The charities Rosie was raising awareness and money for during her trip are these:

The Prostate Cancer Charity, The Siberian Railway Cancer Hospital at Omsk. The Kitezh Community for Orphan Children Orphanage, the hope of the future of European Russia through its children. The Nepal Trust that achieves so much with almost no money, in the Hidden Himalayas.

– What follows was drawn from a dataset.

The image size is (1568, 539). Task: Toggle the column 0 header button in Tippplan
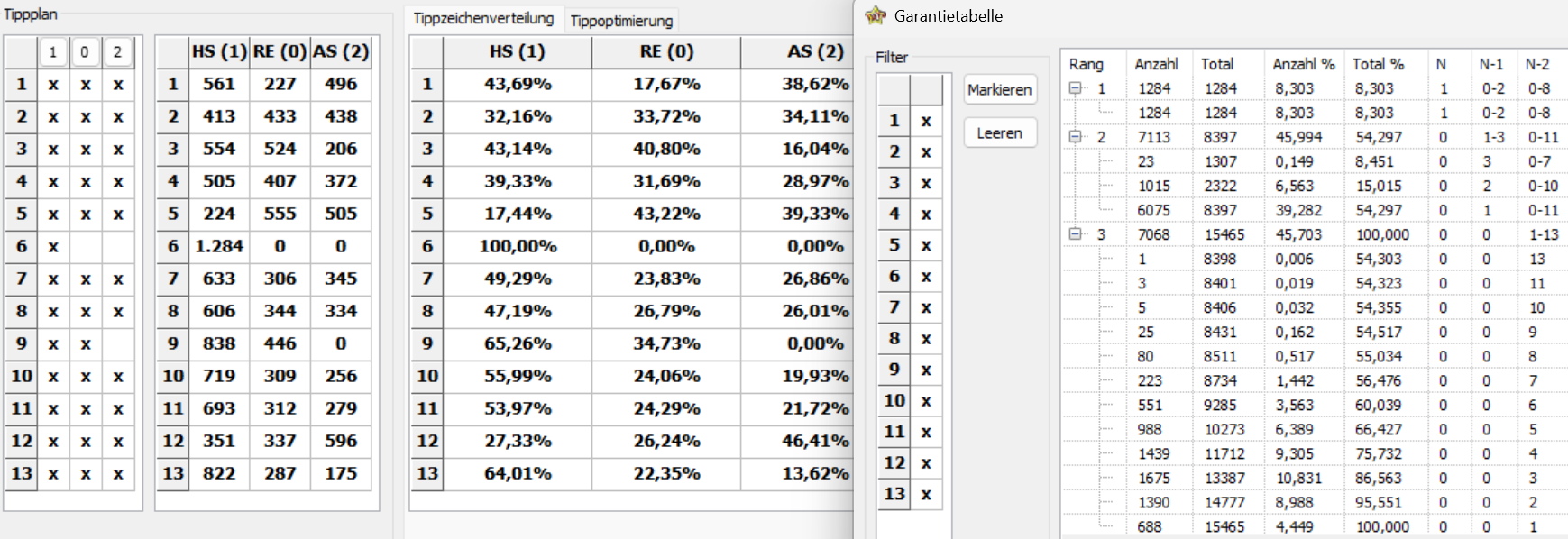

Her son has been keeping her website updated with her reports of her trip. I’ve only dipped in to the latest entries, but I’ll be back to read more of how she went at the beginning and what adventures she had along the way. Hooray for Rosie!

Hat tip to Stephan.



Categories: health

Tags: , , ,

2 replies

  1. That’s fantastic! What an incredible journey.
    But I have a pedantic little quibble: why did Jezebel need to use “Grandma” in the title? It might make a little sense (although still not very much) if they mentioned something like “her children and grandchildren are waiting for her at the end of her last leg”, but they don’t, and even then it wouldn’t be all that relevant.
    Even The Times article at least uses “Adventurer” in the headline (although I think it would be better if they said Hoyden 😉 ), although they do mention the grandmother fact in the article. Still not relevant, but at least not headline.
    But perhaps it is just me that gets annoyed by this. I do know many parents and grandparents who honestly feel their children and grandchildren are their greatest achievements, no matter what else they’ve done, so perhaps it is a more appropriate description than I believe.

  2. The use of Grandma by Jezebel strikes me as just a bit ageist, in that they’re so impressed by her age that they have to communicate that first? Although her family is very important to her: back in the 70s she sailed with them and even gave birth on one of her voyages, so perhaps they wanted to emphasise that she wasn’t some teak spinster (oh noes) doing all these hard yards?
    There’s a bio here from a corporate speaker’s agency that fills in a few more of her achievements:

    In 1983 Rosie sailed the Atlantic single-handed, having spent many years at sea learning the art of handling a craft. During her voyages she cared for a family on board and even gave birth to her son James on a family round the world voyage!
    Next on the agenda came a 3,000 mile jaunt on horseback across Chile and in 1997 Rosie ran 200km across the Sahara and 1200 km across Romania.
    Always pursuing new adventures, Rosie completed a 1000 mile solo run across Iceland in 1999. To mark the millennium she achieved a long standing ambition and successfully completed the gruelling 54 mile Comrades Race in South Africa across the Zulu homeland of Natal.
    For this achievement she picked up a much coveted medal in a race which has been dubbed the roadrunners equivalent to climbing Mount Everest…..and mountains were the backdrop for Rosie’s next adventure, when she completed the Davos Marathon in the Swiss Alps in July 2000 and her challenges go on and on, and on!

    My husband remembers her quite well from the 70s and 80s as Rosie Swale the sailor, although he was surprised to learn that she was Welsh (as is he). Back then she was just British as far as the press were concerned. There’s a lot more emphasis paid to regional origin now with the devolved regional parliaments in Wales and Scotland.